Now that Christmas is over, it's time to work on several projects that have lingered at Hembree House and painting this door is one of them. This is the Before photo of the porch door that had been painted on the interior side only and the other side is just primed. So I decided to start here and share my tips on how I paint doors and clean hardware.
You can see this door had been hastily painted by the previous homeowner.
The door needed some serious cleaning before I taped off the glass and bottom weatherstrip. I recommend cleaning your doors with gentle soap and water before painting. Look at the dirt and dust from just a couple of wipe downs. I definately didn't want fresh paint on top of that grime. The finish was already smooth, so no sanding was necessary. If sanding is necessary, try a 220 grit and lightly sand the entire surface and wipe down once again.
To get a professional looking finish painting your doors, it's important to remove the door hardware to avoid getting paint on the strike plate, rosette, and in this case, the dead bolt. You can cover hardware with masking tape, but I've found the paint always seems to bleed onto it. I prefer the cleanest look possible, so I remove everything.
In the case of the porch door, there was a lot of sloppy paint on the hardware, which to be honest, makes me crazy. To remove it, I put the entire disassembled piece, both sides, in a plastic container, filled it with hot water from my Keurig machine's hottest setting, and let them sit and soak in the water to loosen the dried paint.
In this video you can see how easily it scrapes off after soaking for several hours, while I prepped, painted and let the paint dry on the door before they were put back on.
Quality door hardware, pulls, and nice, clean hinges that are paint free are my weakness. When I tour showcase homes, you'll find me touching the door knobs, turning them, hearing the soft click as they settle into the strike plate. The heavier the hardware, the better!
The hinges were replaced as well, with matching Emtek Hinges (model 91033US7). The difference is so dramatic! Since we have a rather small cottage-sized home, it was easier to invest in quality hardware with the limited amount of door knobs needing to be replaced. All totaled we spent under $1,000 on the upgraded hardware and hinges. It was worth every penny. Seeing these crystal knobs lined up down the hallway like the staff at Downton Abbey makes me smile.
Back to the porch door. One coat of paint was not enough. I let the initial coat dry for 2 hours, watched several episodes of Comedians in Cars Getting Coffee on Netflix (great show), and went about applying the second coat of paint.
You can see I've used towels under the door and over the chair to catch drips. I nearly got paint on the chair, but lucked out! Whew. The tape I used on the glass and weatherstripping is Frog Tape for Delicate Surfaces. Normally that is used to tape over wallpaper and freshly applied paint, but it's all I had available and it's a fantastic product regardless for clean lines.

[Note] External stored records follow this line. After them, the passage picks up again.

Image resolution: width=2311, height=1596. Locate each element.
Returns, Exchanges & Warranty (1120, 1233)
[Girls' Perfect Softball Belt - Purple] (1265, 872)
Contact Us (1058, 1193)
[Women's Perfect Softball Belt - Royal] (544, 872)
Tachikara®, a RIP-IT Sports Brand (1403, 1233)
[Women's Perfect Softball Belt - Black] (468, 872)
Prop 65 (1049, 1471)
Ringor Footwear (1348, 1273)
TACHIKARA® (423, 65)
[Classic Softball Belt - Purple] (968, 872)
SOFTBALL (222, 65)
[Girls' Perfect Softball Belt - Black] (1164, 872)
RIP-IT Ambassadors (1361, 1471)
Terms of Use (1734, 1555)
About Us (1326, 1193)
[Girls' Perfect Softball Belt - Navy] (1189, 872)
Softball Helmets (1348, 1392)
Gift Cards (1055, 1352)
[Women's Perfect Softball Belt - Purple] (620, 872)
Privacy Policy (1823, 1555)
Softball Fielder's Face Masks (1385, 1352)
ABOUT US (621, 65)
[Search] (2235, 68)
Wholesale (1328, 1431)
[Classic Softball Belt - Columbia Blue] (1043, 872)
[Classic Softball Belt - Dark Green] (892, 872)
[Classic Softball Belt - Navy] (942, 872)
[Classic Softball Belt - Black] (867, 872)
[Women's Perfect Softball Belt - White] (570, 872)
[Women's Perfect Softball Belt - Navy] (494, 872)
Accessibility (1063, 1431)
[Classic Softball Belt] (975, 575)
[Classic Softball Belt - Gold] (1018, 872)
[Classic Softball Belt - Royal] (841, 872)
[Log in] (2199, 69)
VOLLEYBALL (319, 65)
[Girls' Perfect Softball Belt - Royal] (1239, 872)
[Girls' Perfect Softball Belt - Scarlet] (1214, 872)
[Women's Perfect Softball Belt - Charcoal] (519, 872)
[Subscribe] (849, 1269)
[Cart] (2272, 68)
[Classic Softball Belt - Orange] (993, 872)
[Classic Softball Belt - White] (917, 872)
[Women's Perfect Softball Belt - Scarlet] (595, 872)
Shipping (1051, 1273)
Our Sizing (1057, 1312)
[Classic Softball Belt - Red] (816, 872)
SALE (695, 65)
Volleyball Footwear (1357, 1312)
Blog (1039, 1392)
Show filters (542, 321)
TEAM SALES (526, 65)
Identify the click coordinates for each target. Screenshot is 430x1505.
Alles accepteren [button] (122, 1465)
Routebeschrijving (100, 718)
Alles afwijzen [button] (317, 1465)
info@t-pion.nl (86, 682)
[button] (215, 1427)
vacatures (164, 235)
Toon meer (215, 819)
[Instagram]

If you're curious about what trim paint I'm using, I use the same color and finish thoughout the house, whether it's on the doors, baseboards, bookcases, or wainscoting: Sherwin Williams ProClassic SW 7006 in semi-gloss finish. It's very durable and holds up well.
Here is the finished door with two coats of trim paint and the brass hardware replaced. So pretty and clean against the brick. This particular door does not have the crystal knob since it is a keyed entry. But I'm definately much happier walking into the house with a finished project
off my To-Do list!
I hope this has inspired you to tackle a lingering project in your home. I'd love to hear about what you're working on!